BMJ 2015; 350 doi: (Published 24 February 2015) Cite this as: BMJ 2015;350:h644
  1. Philippa C Matthews, National Institute for Health Research academic clinical lecturer in infectious diseases1,
  2. Katie Jeffery, consultant virologist2,
  3. Paul Klenerman, professor of immunology3,
  4. Eleanor Barnes, Medical Research Council senior clinical fellow and consultant in hepatology4,
  5. Graham Cooke, senior clinical lecturer in infectious diseases5
  1. 1Nuffield Department of Medicine, University of Oxford, Oxford OX1 3SY, UK
  2. 2Department of Infectious Diseases and Microbiology, Oxford University Hospitals NHS Trust, John Radcliffe Hospital, Oxford, UK
  3. 3NIHR Biomedical Research Unit, John Radcliffe Hospital, Oxford, UK
  4. 4STOP-HCV Consortium, University of Oxford, Oxford, UK
  5. 5Wright-Fleming Institute, Imperial College, London, UK
  1. p.matthews{at}

Koretz and colleagues proposed a randomised trial of hepatitis C (HCV) screening on the basis of a selective literature review.1 We offer a contrasting view based on four key points:

  • Studies of the natural course of HCV—Koretz and colleagues state that “natural course is best determined by following an entire cohort determined at the time of infection.” This is impractical—the point of acute HCV infection can rarely be established, especially in developing countries,2 and follow-up over decades would be needed. The evidence base on disease progression is already substantial,3 and the lack of a gold standard study should not delay access to diagnosis and treatment.

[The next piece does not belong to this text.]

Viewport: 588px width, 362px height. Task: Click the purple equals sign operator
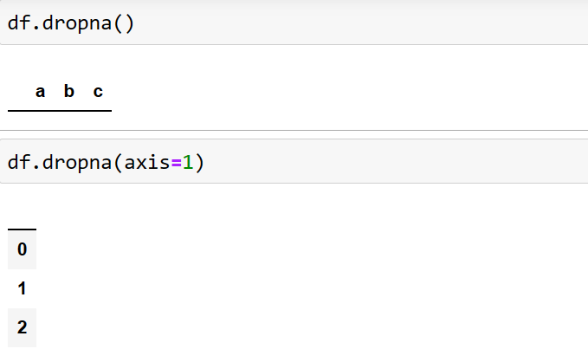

  • The value of cure; safety and effectiveness of new drugs—The authors downplay the compelling health benefits of successful HCV treatment. A recent meta-analysis identified substantial reductions in all cause mortality, liver transplantation, and hepatocellular carcinoma after treatment.4 Emerging robust data support the efficacy, safety, and tolerability of direct acting antivirals.5

  • Trial of HCV screening to determine success of direct acting antivirals—The authors propose a trial of HCV screening. However, as we enter an era of life changing treatment for HCV, it is unethical to randomise patients such that some are denied access to diagnosis and treatment. We nevertheless agree that long term follow-up of treatment outcomes is essential.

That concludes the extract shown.